Building regulations in the UK are a set of standards and guidelines that outline the minimum requirements for the design, construction, alteration, and demolition of buildings. They are in place to ensure the safety, accessibility, and energy efficiency of structures. These regulations also apply to the design of staircases.
Conventional Staircases vs. Space Saving Loft Conversion Stairs
Traditional staircases have a continuous rise and going, and provide a uniform path of travel going both up and down. Conventional stairs however have to take up a minimum level of space to be deemed legal (the dimensions governing design and many but all need to be 750mm wide for instance), which make them less feasible for compact spaces.
Space-saving loft conversion stairs are designed with alternating treads, meaning each step is split into two halves with the right foot stepping on one half and the left stepping on the other. This configuration minimises the stair’s footprint and in so doing, allows them to be installed in over smaller areas. This unconventional design does mean however, that there are certain considerations that need consideration regarding design to regulatory standards.
Stair design is governed by Approved Document K: Protection from Falling, Collision, and Impact. Part K sets out guidelines and requirements for the design and installation of staircases to ensure user safety.
Approved Document K states that stairs should be designed with a rise between 150mm-220mm, and a going between 220mm-300mm. This range is designed to provide a safe climb and decent, and reduces the risk of falls.
Space-saving loft conversion stairs are steeper than conventional stairs pitch and in the main, have smaller treads.
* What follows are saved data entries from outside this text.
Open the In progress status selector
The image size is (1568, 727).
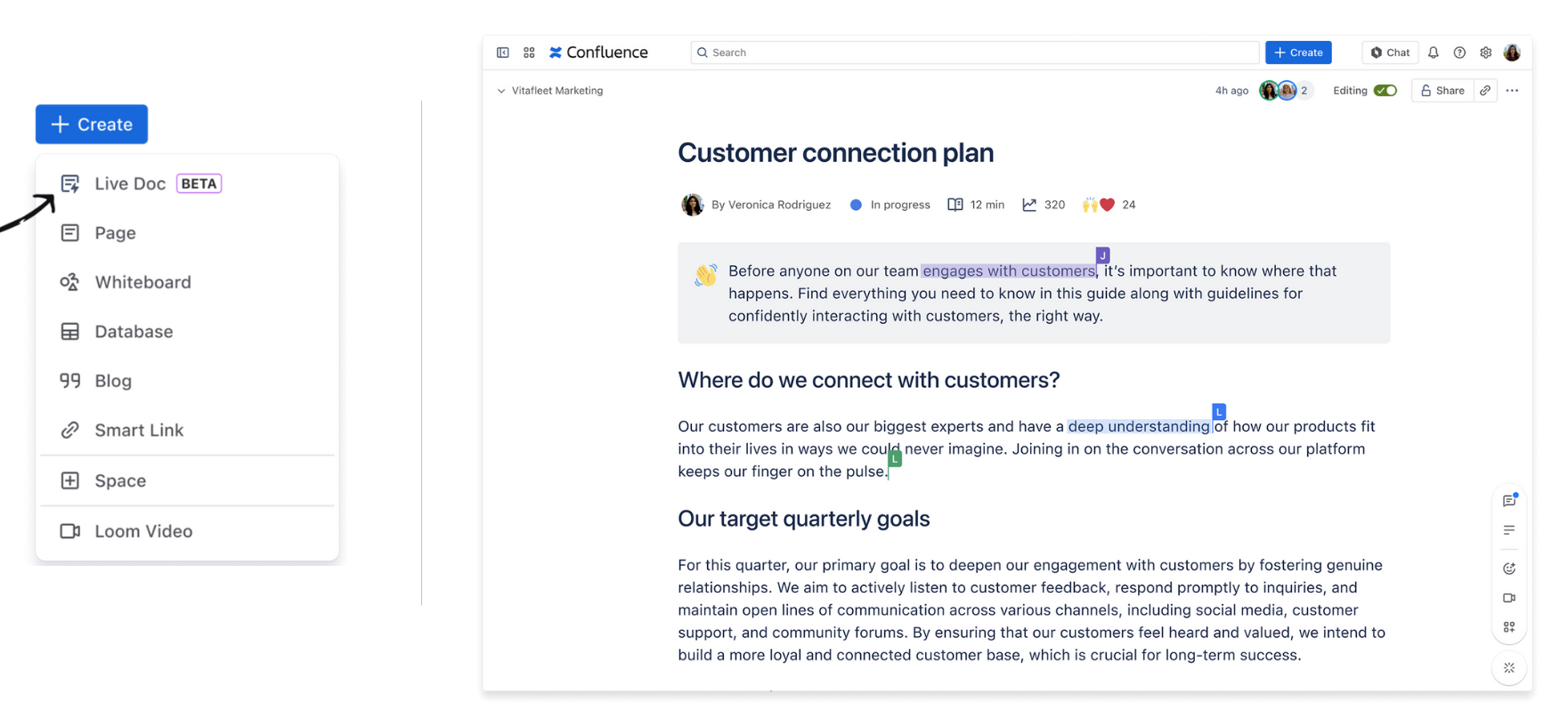pos(890,205)
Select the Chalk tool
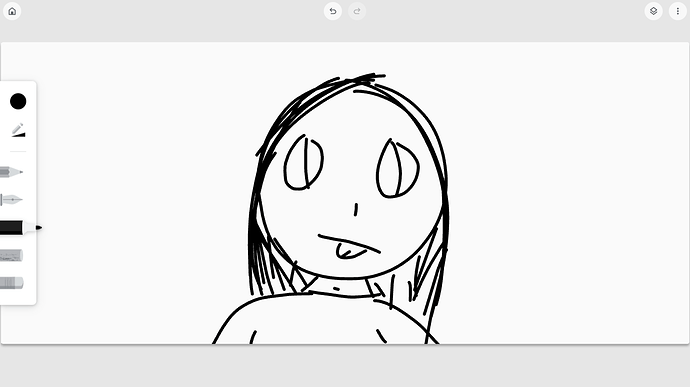 (11, 255)
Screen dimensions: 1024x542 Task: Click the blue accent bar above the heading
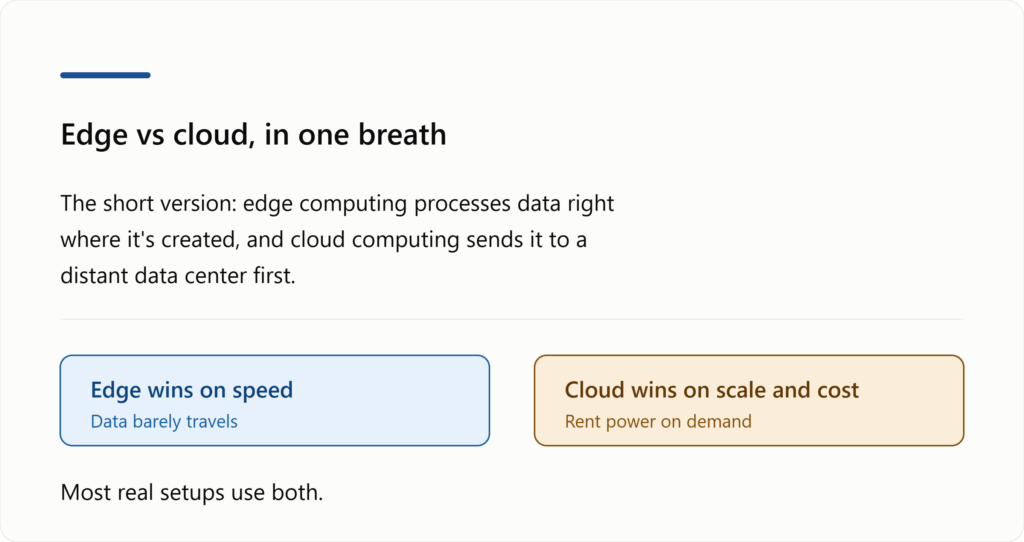coord(105,75)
While they can be legal, it is of critical importance to ensure they comply to regulatory standard as set out in approved document K.
Meeting the Requirements
Here are the regulations governing the design of loft conversion stairs.
For comfort and safety the rise of each step must be between 150mm-220mm and the going between 220mm-300mm for the going. The stairs generally need handrails on both sides, and these must meet height, diameter, and overall design regulations.
Sufficient headroom (no less than 200mm) should be provided throughout the stairwell to prevent users from bumping heads. In addition, individual steps should be perceivably discernible, with contrasting noising or other such indicator.
Importantly, stairs should comply with fire safety rules as set out in approved document B, so they allow for safe evacuation in case of fire.
Consultation and Approval
Stair design is not easy so homeowners and DIYers should take advice from a qualified architect, stair manufacturer, or building control inspector to ensure that space-saving loft conversion stairs are suitable for your specific situation, and that they comply with building regs.
Space saving loft conversion stairs can be a practical solution in tight spaces, so long as their design and installation comply with building regulations part K and part B.